As online lynch mob targets expats, Singapore concerned about reputation

Shaming of foreigners nothing new, but worry is country's reputation could be damaged by those 'with a smartphone and an axe to grind'

Watch: A foreigner on a moped has an altercation with a Singaporean

Call them protectors of citizens or online vigilantes but you better not mess with them in Singapore – especially if you are a foreigner.

Some locals have taken to showcasing the ugly side of foreigners on the island, against a backdrop of rising xenophobia with a small but growing number of discontented citizens blaming foreigners for their daily woes – from a lack of good jobs to adding stress to existing infrastructure like public transport and housing.

The online lynch mob parade was out in full force to roast and stoke anti-foreigner sentiments on Tuesday morning when it condemned a man said to be from the UK. The man had allegedly showed a middle finger to a Singaporean motorist. The entire kerfuffle was caught on video and did the rounds on the internet.

The Caucasian man’s unverified name and the company he is said to work for were published on social media as well as on some anti-establishmentarian websites, such as The Real Singapore.
“Let’s get this piece of white trash OUT!!!!.”
Online message in Singapore

Vexed Singaporeans demanded his company give him the boot while a few, under the cyber cloak of anonymity, left racist messages online like: “He is nothing but white trash who deserves to get screwed” and “Let’s get this piece of white trash OUT!!!!”


Some though were more rational and chided others for their anti-foreigner stance, with one person leaving this message on an alternative news blog: “We are like children on a playground, running to Mother Internet for justice when called names.”

This game of ‘name-and-shame-foreigners’ is not new though.

A foreigner cyclist was involved in a road rage incident late last year when he too gave the finger to a local driver, who then uploaded the video online. Enthusiastic anti-foreigner rhetoric followed soon.

In 2012, a mechanical-engineering student from China was stripped of his scholarship and fined by Singapore’s National University of Singapore after he called Singaporeans ‘dogs’. The incident caused much anti-Mainland Chinese vitriol here.


The problem with some online vigilantism is that it can be problematic if it becomes selective.

A man carries a poster which translates from the Malay language as "Singaporean can't take it!" at a May 1 protest calling for tighter curbs on the influx of foreigners into the city state. Photo: AP

“I have seen many people, local and foreign, make similarly rude gestures in all kinds of contexts,” said Singaporean Arti Mulchand, a former journalist and a founder of a communications consultancy. “ Take the gesture, combine that with folks itching for a ‘foreigner-related’ spoil due to all kinds of social undercurrents, add the availability of platforms that allow you to make it public and stir in a number of people willing to help spread it, and you have a recipe for disaster.”
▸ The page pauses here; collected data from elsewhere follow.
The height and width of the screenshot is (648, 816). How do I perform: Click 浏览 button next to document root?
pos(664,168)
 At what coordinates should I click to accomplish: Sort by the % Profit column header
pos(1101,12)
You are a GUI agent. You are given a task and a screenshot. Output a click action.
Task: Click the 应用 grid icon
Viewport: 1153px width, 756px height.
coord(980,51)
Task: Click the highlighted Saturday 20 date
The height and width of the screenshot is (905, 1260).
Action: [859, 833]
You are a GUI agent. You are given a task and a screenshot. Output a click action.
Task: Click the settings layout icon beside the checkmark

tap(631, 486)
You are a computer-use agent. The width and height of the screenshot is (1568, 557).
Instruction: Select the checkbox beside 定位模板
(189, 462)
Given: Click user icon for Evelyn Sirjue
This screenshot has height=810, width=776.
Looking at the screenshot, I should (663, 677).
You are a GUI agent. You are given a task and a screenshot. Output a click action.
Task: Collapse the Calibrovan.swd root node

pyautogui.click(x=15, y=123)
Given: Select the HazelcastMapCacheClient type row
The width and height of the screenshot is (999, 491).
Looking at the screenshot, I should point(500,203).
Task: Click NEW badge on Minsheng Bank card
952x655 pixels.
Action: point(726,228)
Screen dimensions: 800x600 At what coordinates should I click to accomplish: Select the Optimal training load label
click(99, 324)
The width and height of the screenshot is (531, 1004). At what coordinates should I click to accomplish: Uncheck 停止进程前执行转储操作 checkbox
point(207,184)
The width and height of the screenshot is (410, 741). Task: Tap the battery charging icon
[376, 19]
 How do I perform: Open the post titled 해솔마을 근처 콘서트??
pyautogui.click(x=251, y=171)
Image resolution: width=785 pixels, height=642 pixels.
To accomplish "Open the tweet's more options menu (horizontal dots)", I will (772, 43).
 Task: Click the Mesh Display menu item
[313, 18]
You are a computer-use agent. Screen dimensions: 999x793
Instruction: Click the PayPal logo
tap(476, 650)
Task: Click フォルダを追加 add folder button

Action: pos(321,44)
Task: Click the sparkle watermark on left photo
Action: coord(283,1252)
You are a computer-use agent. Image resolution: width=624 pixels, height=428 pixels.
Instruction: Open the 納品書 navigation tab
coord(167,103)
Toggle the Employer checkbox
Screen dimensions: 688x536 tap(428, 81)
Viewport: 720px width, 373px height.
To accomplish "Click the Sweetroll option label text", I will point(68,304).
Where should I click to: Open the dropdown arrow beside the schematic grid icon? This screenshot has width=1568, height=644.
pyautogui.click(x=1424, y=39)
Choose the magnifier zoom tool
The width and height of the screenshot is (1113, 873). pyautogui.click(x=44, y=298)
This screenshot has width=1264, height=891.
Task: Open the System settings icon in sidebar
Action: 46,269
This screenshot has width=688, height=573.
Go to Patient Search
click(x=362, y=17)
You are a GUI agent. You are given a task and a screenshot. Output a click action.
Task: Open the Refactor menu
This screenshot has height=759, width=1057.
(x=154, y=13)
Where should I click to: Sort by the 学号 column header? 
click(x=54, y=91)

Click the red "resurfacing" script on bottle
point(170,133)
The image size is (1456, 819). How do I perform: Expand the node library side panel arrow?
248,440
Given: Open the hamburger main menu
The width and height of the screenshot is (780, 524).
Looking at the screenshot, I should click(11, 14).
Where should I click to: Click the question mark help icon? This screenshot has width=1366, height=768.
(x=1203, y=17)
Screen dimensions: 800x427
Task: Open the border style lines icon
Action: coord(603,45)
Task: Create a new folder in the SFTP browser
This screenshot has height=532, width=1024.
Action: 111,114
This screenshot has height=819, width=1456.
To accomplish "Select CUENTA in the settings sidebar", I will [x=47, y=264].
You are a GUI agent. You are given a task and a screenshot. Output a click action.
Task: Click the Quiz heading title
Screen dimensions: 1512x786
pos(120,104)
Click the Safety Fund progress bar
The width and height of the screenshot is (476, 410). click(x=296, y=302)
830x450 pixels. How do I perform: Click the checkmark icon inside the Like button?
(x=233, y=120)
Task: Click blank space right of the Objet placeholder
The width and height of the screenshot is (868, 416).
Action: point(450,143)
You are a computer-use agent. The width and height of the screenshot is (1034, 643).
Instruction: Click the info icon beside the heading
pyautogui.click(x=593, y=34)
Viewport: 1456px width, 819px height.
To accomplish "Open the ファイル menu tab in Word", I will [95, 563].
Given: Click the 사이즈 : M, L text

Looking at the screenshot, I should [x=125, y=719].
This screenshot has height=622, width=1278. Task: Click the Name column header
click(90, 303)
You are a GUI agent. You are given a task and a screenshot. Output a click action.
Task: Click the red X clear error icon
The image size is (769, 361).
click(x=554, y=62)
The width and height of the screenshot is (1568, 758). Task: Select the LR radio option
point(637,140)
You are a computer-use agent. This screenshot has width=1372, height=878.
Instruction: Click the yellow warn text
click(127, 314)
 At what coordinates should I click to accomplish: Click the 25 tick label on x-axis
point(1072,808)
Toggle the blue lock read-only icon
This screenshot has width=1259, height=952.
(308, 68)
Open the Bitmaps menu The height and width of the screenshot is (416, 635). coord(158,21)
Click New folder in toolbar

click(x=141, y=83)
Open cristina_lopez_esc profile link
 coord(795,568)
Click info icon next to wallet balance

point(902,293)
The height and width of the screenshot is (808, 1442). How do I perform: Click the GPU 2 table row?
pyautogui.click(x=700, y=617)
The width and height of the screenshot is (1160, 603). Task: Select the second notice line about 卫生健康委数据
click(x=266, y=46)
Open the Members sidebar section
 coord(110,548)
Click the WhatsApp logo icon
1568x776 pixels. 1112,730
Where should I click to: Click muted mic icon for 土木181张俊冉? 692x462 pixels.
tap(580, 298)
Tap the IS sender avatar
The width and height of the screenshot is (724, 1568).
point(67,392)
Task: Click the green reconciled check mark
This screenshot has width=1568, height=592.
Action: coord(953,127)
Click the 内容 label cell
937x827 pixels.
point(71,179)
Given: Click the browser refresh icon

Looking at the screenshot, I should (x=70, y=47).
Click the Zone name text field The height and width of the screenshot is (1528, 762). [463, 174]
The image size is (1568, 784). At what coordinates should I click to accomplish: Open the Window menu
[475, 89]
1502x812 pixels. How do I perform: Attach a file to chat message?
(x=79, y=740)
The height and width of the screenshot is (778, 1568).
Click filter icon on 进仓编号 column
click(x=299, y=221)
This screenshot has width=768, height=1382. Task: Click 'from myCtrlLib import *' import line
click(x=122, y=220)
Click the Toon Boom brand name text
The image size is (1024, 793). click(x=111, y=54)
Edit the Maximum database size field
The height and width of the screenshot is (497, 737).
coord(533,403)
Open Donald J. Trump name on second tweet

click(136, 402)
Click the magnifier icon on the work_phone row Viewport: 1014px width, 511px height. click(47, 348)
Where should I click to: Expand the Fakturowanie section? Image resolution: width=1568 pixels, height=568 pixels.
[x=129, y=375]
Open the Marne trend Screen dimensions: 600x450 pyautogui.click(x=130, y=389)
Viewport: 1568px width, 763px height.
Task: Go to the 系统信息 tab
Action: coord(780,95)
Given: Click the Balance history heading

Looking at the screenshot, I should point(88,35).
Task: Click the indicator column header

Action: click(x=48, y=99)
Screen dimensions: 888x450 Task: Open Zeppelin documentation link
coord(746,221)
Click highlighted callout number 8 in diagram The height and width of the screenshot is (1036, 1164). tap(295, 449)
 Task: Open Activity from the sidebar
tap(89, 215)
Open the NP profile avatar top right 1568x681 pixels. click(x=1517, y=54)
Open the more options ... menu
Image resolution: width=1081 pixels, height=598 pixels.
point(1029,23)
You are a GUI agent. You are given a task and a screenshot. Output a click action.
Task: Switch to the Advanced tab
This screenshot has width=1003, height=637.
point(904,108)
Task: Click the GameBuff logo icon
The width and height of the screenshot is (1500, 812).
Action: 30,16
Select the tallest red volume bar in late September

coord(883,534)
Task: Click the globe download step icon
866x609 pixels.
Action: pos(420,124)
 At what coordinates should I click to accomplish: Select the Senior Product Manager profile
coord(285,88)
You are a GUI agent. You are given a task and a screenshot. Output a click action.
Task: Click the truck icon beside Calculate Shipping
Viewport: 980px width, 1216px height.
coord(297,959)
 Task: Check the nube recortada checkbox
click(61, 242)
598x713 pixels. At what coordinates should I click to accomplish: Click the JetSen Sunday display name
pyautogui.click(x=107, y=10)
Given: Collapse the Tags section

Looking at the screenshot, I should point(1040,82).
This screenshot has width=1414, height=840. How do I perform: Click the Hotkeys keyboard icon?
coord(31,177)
Earlier this year, a Porsche driving British expat, Anton Casey, made international headlines when he had to run away to Perth for a while after what seemed like an entire nation, including foreigners themselves, became furious with his colourful comments berating Singaporeans. The expat, who is married to a former Singaporean beauty queen, had called those taking public transport in Singapore “poor people”. His family had apparently received death threats.

Despite all the online noise, Singapore – one of the wealthiest countries in the world – is still one of the best cities for expats. Xenophobic comments online are by a loud minority and the vast number of citizens is not against foreigners.

But there is a worry that this attitude could change or hurt Singapore’s international image.


“The combination of a smartphone and an axe to grind can be a very powerful and dangerous thing,” said Mulchand who has experience working in the digital sphere for brands. “The problem is that Singapore is small, which means things get amplified and quickly. It means people get identified and faster, and then the witch-hunt picks up even more steam.”

“The combination of a smartphone and an axe to grind can be a very powerful and dangerous thing”
Arti Mulchand
P N Balji, a veteran newsman who is now the editor of a new digital newspaper called The Independent Singapore, says the noise will get louder as new online sites practice a different kind of journalism.

“The genie is out of the bottle and don’t expect it to be capped in the near future,” he said. “A lot of the anger shown against foreigners in these websites is actually aimed at the government for its lax immigration policy.

“As in every society, there are the black sheep who vent their anger against a policy or against foreigners they have had unpleasant experiences with and Singapore is no exception,” he added.

Meanwhile, the new millennial culture of filming and uploading videos of those doing what they aren’t supposed to be doing is being criticised heavily by some Singaporeans.

A significant number of locals petitioned for a website called STOMP to be terminated. The site is owned by the government-linked company Singapore Press Holdings, which also runs the wealthy city-state’s most widely read English broadsheet .

STOMP is mainly a user-generated community news portal. Its critics say some of its content brings into question privacy issues and point to some of the usual photos, like those of commuters in public trains not giving up seats to those who need them more, as being unverified and insensitive.